When I held Simon as a baby, I sometimes pondered what the hardest part of parenting might be: Potty training? Whining? Teenage angst? Giving him car keys? They all seemed like good bets, and I still don’t like thinking about the last two. But the one that I dreaded the most was telling Simon about some of the awful things that happen in this world.
I just got my first taste of this unpleasant task, and it was every bit as awful as I had anticipated. It centered around my friend Gabriel. Simon has heard tiny bits of Gabriel’s story before. He knows that Gabriel is from Sudan, that he moved here a long time ago, and that Alek and Agotich moved here just a year ago. Last week might have been the first time I used the word “war” with regard to Gabriel’s story. I told him that people were fighting in Gabriel’s country when he was a boy, and that Alek moved north to be safe while Gabriel moved south.

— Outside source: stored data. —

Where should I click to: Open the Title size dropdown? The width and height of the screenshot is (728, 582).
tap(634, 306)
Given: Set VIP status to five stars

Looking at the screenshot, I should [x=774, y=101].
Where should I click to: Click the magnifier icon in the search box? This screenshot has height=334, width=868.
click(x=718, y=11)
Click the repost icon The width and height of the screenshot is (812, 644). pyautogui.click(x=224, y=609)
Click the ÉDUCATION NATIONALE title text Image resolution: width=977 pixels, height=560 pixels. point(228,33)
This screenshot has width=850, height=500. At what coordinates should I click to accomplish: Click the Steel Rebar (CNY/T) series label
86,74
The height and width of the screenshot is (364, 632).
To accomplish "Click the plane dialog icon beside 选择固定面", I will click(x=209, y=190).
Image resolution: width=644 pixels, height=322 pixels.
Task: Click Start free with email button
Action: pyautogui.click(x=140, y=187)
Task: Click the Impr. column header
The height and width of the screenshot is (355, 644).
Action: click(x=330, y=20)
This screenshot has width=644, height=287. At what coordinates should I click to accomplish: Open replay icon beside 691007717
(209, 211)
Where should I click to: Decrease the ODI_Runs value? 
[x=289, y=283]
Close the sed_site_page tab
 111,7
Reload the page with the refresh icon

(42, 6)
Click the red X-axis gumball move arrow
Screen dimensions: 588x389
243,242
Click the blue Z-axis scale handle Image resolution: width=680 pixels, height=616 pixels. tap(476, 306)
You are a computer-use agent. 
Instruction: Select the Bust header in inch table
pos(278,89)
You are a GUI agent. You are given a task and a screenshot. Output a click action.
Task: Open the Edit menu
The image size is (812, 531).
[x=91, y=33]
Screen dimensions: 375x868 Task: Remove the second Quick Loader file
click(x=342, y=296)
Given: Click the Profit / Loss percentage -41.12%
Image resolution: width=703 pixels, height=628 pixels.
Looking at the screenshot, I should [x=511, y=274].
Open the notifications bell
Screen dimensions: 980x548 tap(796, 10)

Tonight, for who knows what reason, Simon asked more. Did Ms. Alek move north to be safe? Yes. Did she move with her family? Sort of. She went to live with her Aunties. Did her family know she was OK? Yes, they did, and she talks to them all the time. What about Mr. Gabriel? Did he move south with his family?
Stop. I don’t believe in lying to kids. I believe in evasion and simplification, but not lying. So when he asked me this, I drew in a long breath and answered him.
“No honey, he didn’t. Mr. Gabriel didn’t know exactly where to find his family, so he went south with other boys.”
“How did they [his parents] know he was OK?”
“They didn’t, Simon. Mr. Gabriel’s story is very sad. He just ran and ran with other boys until they got to Kenya and could be safe. He was able to talk to his mommy later, and five years ago he visited her in Sudan. She knows he’s OK, and she’s seen pictures of Agotich and Anyieth. But he didn’t get to move south with her.”
I was almost hoping he wouldn’t understand the profundity of what I had just told him. One look at his stunned face and wide eyes told me he was taking it in, and soon enough he was shaking and sobbing. I cried myself, hugged Simon, and then did my best to manage the scene.
“Simon, I know it’s sad and scary. But look at me; I have to tell you two important things. First, Mr. Gabriel is fine now. He has Ms. Alek and Agotich and Anyieth, and the girls will always be with their mom and dad. Their family won’t be separated, and this makes Mr. Gabriel and Ms. Alek very happy. Second, this will never happen here. We’ve never had a war like that, and we never will. We are some of the luckiest people who have ever lived, because we live in a safe place and at a safe time where we will always be together.”
It worked for a time. But between lights out and Simon’s falling asleep, he cried out twice for me because he was scared of “phantoms”. I have no doubt that those phantoms were a projection of the fear Gabriel’s story aroused. When I suggested he put a happy thought in his mind, he explained that “I can’t get the scary thought out of my brain. I’m trying, but my brain isn’t working too good.”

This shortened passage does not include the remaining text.